Assigned task – Your answer should be every line below that includes the word "computer".

+---+

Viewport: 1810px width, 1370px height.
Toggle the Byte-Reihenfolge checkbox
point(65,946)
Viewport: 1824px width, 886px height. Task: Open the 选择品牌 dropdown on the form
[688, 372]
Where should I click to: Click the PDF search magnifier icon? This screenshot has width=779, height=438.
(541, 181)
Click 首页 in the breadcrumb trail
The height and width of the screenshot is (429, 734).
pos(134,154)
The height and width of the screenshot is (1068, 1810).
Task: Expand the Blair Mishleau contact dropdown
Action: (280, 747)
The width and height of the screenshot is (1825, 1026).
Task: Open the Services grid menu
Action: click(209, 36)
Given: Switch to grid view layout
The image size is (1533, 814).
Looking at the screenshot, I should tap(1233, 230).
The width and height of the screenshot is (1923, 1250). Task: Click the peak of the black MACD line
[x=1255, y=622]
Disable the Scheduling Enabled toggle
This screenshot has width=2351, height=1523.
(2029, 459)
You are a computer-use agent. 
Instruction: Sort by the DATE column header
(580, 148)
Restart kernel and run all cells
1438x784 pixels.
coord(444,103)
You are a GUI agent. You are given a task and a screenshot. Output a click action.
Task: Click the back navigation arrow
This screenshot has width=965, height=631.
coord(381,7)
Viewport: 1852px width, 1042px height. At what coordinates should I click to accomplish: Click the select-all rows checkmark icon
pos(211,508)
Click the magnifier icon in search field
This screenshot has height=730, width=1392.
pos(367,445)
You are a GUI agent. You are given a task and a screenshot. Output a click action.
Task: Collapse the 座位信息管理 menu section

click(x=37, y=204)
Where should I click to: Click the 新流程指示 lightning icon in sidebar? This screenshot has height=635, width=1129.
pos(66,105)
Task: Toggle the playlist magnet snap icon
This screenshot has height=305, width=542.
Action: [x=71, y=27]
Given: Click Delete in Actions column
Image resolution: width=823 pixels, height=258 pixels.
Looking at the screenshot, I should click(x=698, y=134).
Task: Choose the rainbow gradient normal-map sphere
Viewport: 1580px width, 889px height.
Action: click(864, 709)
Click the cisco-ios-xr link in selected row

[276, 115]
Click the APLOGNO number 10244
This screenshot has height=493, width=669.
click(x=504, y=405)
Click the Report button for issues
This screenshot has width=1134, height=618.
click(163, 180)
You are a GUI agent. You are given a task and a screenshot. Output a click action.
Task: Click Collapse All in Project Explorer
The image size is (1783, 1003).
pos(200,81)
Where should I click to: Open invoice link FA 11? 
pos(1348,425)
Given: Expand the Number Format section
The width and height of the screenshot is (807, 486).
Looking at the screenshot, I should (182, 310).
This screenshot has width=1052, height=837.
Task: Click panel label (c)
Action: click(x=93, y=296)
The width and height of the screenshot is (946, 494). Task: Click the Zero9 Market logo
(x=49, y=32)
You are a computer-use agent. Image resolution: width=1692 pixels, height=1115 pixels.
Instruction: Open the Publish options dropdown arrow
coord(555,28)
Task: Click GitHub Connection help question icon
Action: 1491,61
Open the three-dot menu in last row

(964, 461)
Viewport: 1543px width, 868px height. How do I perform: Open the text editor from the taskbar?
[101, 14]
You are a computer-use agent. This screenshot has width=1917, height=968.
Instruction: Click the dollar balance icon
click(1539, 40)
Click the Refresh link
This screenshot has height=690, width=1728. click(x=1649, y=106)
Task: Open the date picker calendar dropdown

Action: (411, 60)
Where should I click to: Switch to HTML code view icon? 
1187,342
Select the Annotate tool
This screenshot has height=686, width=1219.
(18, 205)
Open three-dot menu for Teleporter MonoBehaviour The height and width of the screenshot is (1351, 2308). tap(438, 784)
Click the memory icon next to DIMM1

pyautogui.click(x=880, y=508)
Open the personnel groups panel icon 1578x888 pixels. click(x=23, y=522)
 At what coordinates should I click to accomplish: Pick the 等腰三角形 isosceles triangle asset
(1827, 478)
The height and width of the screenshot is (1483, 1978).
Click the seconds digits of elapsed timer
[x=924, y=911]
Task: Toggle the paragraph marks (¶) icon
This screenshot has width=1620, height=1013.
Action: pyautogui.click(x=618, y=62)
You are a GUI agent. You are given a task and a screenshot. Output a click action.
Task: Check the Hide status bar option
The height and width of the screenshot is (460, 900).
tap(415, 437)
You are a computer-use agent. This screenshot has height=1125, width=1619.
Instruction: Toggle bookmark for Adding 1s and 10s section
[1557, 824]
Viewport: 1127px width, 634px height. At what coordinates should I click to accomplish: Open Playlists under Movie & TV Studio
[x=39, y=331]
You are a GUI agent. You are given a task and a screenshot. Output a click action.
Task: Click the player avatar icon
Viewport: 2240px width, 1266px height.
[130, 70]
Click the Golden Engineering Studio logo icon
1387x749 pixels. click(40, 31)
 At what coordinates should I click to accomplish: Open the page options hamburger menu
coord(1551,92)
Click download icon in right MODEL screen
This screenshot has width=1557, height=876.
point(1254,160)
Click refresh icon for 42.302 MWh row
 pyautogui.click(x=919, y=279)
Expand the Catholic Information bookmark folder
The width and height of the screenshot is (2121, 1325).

+---+

Exercise response –
You are a computer-use agent. 
You are a computer-use agent. Image resolution: width=1692 pixels, height=1115 pixels.
You are a computer-use agent. This screenshot has width=1917, height=968.
You are a computer-use agent. This screenshot has height=1125, width=1619.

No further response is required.